++++ Listed entries ++++
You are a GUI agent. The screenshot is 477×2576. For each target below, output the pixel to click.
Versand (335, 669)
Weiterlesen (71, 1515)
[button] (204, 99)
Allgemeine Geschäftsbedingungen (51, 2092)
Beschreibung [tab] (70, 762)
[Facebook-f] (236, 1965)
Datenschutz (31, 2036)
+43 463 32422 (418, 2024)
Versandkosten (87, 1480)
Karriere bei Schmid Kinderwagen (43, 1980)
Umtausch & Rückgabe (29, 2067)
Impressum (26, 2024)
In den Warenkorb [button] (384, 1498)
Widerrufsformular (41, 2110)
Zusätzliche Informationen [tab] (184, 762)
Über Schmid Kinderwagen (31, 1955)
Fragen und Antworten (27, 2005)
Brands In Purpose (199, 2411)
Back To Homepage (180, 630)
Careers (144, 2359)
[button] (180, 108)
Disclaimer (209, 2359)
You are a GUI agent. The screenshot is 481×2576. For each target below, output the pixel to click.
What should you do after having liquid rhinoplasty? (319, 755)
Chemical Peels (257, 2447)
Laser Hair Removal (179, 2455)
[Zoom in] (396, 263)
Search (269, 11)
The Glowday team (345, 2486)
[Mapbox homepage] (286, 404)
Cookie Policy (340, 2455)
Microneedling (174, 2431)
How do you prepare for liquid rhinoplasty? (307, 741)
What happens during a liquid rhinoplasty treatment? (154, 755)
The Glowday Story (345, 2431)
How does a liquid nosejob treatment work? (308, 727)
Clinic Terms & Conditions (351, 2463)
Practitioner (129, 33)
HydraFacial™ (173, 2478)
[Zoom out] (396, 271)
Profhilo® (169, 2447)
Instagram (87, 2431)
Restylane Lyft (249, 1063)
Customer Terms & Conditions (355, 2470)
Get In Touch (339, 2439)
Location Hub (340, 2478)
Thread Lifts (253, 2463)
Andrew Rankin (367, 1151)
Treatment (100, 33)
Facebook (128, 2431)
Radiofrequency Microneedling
++++
Write out exactly the lines from the start of the material through the line with "Practitioner (129, 33)". No other output is expected.

You are a GUI agent. The screenshot is 477×2576. For each target below, output the pixel to click.
Versand (335, 669)
Weiterlesen (71, 1515)
[button] (204, 99)
Allgemeine Geschäftsbedingungen (51, 2092)
Beschreibung [tab] (70, 762)
[Facebook-f] (236, 1965)
Datenschutz (31, 2036)
+43 463 32422 (418, 2024)
Versandkosten (87, 1480)
Karriere bei Schmid Kinderwagen (43, 1980)
Umtausch & Rückgabe (29, 2067)
Impressum (26, 2024)
In den Warenkorb [button] (384, 1498)
Widerrufsformular (41, 2110)
Zusätzliche Informationen [tab] (184, 762)
Über Schmid Kinderwagen (31, 1955)
Fragen und Antworten (27, 2005)
Brands In Purpose (199, 2411)
Back To Homepage (180, 630)
Careers (144, 2359)
[button] (180, 108)
Disclaimer (209, 2359)
You are a GUI agent. The screenshot is 481×2576. For each target below, output the pixel to click.
What should you do after having liquid rhinoplasty? (319, 755)
Chemical Peels (257, 2447)
Laser Hair Removal (179, 2455)
[Zoom in] (396, 263)
Search (269, 11)
The Glowday team (345, 2486)
[Mapbox homepage] (286, 404)
Cookie Policy (340, 2455)
Microneedling (174, 2431)
How do you prepare for liquid rhinoplasty? (307, 741)
What happens during a liquid rhinoplasty treatment? (154, 755)
The Glowday Story (345, 2431)
How does a liquid nosejob treatment work? (308, 727)
Clinic Terms & Conditions (351, 2463)
Practitioner (129, 33)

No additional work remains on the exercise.